# SUPPLIED ENTRIES
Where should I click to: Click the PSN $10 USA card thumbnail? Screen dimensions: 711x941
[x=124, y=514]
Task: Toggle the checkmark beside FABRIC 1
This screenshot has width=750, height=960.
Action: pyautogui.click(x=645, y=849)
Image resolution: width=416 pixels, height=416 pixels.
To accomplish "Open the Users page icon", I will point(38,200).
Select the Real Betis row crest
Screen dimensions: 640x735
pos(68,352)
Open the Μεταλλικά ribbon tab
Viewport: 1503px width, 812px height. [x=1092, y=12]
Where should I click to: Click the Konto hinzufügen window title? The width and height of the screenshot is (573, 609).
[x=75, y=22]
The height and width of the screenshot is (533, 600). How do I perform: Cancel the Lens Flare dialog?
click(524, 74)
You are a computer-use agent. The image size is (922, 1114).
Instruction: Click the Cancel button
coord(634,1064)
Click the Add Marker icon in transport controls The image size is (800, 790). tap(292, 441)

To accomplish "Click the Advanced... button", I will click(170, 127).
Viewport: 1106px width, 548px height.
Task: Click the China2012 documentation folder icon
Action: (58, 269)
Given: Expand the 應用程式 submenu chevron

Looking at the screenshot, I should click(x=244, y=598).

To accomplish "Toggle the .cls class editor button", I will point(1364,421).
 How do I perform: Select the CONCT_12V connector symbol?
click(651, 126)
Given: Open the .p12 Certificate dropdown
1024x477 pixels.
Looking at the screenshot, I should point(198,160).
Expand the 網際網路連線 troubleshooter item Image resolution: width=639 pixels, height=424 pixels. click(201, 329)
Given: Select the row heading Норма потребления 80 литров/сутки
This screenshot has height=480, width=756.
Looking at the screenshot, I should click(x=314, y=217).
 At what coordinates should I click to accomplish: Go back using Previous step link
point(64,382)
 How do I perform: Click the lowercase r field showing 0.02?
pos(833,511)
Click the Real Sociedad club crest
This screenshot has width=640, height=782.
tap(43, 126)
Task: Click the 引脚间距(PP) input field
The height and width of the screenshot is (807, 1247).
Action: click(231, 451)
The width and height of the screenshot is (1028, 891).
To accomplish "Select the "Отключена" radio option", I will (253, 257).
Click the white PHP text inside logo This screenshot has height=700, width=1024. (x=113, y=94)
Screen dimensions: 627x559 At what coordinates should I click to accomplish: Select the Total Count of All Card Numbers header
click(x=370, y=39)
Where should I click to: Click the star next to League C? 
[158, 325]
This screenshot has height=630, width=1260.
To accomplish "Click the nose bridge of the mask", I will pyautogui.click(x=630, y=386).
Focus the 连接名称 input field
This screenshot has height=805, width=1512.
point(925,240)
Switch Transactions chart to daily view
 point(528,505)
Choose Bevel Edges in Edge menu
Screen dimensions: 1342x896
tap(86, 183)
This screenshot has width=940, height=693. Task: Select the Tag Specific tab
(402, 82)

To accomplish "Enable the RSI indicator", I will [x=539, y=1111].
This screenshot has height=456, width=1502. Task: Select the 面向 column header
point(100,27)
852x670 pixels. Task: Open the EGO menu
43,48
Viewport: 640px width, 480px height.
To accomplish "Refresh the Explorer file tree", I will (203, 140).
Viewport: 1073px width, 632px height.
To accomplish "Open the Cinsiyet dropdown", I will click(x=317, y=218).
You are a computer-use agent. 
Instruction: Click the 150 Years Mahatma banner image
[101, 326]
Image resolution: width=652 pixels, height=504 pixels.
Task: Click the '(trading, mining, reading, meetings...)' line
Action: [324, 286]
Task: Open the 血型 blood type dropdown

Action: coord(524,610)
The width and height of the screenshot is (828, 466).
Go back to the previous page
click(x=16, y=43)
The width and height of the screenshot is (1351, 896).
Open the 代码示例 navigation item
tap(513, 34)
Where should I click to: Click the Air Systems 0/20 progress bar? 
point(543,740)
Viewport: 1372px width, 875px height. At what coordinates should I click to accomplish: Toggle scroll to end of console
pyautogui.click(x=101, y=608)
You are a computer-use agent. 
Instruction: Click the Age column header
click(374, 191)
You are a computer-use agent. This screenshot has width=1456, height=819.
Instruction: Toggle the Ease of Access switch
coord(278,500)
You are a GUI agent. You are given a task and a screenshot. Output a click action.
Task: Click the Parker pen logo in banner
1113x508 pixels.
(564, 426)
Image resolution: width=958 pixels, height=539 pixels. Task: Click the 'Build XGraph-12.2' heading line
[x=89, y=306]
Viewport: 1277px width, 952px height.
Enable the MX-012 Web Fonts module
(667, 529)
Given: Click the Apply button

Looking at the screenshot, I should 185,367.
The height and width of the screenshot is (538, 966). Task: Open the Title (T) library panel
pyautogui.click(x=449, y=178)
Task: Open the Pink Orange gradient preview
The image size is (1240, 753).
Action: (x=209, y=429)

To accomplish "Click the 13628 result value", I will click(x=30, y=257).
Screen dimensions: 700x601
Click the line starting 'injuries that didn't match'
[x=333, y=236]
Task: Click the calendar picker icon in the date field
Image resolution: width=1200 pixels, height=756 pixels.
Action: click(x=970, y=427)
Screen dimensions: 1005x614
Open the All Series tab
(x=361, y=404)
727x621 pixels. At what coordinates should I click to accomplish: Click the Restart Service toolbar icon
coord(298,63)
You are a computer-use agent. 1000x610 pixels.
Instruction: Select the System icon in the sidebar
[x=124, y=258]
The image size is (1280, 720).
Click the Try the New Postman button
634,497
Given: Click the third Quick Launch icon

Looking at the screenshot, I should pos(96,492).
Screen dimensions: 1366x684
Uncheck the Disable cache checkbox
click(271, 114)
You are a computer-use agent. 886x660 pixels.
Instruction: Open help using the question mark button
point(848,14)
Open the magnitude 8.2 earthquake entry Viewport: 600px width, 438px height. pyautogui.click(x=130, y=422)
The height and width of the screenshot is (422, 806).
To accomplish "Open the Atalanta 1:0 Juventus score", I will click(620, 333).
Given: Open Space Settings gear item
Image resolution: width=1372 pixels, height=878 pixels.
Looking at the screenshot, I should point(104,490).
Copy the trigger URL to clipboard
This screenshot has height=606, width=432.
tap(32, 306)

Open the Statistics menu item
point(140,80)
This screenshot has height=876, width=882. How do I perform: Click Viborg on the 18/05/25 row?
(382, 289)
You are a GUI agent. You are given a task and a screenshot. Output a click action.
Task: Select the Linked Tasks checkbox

# PROBLEM DESCRIPTION
Across the records, count the lines holding the string "agent". Give the number and stop.

# YOUR RESPONSE
8